Dataset records:
[Start of section]

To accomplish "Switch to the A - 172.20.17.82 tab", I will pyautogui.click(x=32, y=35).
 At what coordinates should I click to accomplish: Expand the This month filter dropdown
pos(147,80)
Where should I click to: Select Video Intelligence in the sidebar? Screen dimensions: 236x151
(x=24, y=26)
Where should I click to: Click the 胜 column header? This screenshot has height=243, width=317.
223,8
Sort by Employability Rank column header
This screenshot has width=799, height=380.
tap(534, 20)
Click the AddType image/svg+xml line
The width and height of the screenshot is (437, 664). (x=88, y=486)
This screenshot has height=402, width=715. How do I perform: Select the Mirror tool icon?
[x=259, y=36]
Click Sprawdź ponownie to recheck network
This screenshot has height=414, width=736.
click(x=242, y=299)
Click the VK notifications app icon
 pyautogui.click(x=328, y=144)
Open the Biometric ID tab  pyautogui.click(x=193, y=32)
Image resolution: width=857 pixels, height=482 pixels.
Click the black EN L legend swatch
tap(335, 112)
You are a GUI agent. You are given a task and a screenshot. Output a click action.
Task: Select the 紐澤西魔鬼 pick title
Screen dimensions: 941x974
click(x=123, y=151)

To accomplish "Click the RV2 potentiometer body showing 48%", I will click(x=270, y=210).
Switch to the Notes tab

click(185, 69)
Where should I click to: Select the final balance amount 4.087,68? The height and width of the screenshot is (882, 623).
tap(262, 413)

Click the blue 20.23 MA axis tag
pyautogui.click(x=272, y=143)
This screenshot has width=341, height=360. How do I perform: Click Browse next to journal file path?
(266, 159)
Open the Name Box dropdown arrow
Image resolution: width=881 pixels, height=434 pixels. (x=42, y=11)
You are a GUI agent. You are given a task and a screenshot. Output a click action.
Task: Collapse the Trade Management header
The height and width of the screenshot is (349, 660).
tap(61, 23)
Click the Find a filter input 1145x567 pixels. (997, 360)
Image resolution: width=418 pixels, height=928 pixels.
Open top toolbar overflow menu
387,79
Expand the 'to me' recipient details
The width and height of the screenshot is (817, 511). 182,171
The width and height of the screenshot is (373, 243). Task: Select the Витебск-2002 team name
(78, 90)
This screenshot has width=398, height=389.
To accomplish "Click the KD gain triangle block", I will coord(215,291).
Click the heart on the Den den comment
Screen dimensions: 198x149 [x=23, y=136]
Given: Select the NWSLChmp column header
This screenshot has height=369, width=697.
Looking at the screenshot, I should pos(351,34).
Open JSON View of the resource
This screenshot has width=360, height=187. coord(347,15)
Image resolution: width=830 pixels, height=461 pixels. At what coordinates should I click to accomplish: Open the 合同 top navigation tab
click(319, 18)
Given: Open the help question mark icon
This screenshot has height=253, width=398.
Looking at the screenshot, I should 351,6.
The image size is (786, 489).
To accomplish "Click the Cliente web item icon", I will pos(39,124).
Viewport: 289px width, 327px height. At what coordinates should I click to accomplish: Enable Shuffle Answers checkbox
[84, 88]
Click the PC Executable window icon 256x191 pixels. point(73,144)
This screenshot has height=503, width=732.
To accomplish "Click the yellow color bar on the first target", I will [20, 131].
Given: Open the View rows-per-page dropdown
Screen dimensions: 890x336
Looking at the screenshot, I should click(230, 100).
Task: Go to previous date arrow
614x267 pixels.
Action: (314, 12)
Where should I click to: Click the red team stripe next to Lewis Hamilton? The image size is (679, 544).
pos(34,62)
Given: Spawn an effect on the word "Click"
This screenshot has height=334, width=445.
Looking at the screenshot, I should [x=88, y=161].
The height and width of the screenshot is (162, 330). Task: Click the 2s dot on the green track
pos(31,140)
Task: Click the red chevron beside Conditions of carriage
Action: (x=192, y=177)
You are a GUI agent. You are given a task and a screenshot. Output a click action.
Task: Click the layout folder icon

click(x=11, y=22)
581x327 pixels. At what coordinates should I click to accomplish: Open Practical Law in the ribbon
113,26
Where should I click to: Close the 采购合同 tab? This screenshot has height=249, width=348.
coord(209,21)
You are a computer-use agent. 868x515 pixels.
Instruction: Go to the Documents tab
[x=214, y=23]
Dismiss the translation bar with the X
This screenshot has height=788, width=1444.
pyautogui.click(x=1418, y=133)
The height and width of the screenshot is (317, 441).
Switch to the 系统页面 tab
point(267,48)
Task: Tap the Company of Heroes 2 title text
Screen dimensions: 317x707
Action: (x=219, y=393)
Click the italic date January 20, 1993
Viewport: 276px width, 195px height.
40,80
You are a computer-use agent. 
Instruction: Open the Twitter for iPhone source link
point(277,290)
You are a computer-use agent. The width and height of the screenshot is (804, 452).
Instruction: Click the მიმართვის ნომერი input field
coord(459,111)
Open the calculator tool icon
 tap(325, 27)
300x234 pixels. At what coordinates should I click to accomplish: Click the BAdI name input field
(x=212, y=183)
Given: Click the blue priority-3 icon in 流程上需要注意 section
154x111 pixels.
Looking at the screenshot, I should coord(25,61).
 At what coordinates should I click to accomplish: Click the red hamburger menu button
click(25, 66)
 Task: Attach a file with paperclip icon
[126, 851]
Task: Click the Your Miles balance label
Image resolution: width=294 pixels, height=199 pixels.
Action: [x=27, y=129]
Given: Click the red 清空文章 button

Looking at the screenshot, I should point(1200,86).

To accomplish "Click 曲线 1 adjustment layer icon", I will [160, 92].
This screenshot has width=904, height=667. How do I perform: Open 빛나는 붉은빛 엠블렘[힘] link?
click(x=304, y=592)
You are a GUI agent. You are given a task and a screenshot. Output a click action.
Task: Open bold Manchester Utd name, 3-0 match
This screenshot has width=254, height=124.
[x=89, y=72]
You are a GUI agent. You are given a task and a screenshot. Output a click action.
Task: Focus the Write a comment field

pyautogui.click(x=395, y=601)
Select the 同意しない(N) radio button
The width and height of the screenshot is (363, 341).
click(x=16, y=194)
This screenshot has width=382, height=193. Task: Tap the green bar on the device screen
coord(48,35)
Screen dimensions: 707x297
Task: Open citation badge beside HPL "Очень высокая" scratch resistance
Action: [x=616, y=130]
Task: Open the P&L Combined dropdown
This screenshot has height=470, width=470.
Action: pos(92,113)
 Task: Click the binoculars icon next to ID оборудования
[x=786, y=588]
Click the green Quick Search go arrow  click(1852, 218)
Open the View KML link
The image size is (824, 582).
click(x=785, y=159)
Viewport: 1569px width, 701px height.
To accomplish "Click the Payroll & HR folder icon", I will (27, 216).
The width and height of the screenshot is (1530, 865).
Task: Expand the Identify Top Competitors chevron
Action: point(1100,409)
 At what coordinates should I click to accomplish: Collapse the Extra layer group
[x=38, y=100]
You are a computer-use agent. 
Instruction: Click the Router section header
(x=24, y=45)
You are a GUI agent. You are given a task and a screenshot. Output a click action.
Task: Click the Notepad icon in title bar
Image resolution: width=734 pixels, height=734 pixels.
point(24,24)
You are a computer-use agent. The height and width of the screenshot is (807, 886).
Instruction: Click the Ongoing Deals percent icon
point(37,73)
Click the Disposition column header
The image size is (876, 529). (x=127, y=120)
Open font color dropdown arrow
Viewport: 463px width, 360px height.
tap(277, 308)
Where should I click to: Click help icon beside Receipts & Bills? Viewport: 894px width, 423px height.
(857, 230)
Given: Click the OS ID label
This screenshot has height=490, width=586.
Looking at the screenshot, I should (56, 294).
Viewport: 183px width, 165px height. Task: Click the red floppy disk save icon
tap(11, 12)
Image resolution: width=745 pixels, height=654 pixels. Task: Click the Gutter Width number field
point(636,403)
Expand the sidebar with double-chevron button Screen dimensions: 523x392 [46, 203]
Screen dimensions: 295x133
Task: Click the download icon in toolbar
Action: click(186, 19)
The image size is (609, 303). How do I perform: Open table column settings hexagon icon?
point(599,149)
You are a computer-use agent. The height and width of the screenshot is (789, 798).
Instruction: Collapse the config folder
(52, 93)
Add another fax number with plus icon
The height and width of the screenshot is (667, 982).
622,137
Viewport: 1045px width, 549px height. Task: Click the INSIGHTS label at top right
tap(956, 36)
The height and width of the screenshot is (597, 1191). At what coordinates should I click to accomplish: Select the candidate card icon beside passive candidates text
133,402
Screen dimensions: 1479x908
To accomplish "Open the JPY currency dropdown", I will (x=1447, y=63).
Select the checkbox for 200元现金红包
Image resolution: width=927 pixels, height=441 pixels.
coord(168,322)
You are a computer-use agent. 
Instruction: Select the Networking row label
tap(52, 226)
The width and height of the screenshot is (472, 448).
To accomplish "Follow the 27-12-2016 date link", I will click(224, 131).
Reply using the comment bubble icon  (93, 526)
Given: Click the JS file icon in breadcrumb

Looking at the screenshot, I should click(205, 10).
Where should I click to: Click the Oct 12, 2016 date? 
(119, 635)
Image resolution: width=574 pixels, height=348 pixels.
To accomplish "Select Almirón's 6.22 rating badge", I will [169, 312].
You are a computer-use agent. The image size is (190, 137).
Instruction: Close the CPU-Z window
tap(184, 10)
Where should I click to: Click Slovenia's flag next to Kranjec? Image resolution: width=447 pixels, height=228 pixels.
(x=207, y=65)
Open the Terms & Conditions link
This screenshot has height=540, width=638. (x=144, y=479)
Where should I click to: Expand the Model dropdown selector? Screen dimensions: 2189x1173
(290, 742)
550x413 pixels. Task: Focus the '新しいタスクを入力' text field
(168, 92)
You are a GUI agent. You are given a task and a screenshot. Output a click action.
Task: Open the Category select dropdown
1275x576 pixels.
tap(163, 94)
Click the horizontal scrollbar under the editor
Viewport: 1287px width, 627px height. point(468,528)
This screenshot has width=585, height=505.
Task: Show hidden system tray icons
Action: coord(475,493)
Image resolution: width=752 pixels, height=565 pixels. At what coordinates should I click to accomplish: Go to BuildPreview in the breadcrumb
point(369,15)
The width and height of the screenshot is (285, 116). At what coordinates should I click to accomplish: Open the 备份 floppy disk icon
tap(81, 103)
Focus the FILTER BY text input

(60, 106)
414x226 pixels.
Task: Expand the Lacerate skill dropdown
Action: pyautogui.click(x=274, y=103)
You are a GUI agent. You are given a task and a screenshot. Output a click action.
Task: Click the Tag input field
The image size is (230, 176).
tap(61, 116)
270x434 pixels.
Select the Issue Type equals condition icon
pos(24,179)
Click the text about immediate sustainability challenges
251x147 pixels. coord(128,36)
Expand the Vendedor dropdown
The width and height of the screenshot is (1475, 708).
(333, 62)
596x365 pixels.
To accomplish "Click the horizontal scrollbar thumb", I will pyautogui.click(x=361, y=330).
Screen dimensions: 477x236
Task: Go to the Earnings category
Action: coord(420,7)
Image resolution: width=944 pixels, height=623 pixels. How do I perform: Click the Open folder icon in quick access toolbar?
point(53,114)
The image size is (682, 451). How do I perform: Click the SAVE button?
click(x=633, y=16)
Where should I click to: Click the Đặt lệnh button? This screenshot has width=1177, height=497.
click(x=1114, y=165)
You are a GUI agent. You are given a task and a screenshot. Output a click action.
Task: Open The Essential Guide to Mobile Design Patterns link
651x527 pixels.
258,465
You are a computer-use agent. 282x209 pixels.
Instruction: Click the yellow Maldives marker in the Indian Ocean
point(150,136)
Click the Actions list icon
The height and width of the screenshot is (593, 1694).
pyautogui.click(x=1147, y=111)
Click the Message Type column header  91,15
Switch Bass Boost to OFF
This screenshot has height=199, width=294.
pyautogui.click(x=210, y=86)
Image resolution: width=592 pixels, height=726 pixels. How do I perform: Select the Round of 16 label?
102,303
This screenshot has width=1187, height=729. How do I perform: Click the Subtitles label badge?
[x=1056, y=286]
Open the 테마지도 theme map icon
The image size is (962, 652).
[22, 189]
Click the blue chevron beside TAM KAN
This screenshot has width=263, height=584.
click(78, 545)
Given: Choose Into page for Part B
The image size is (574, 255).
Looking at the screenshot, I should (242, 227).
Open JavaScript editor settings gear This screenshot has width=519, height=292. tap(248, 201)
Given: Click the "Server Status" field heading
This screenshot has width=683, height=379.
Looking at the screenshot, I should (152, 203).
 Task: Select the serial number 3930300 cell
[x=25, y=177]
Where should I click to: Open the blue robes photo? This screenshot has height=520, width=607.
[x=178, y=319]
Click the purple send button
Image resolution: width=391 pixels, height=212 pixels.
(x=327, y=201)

[End of section]

What needs to be done -
Working from the records above, find how many lines contain the string "color" and answer with the bare number.

Solved problem -
2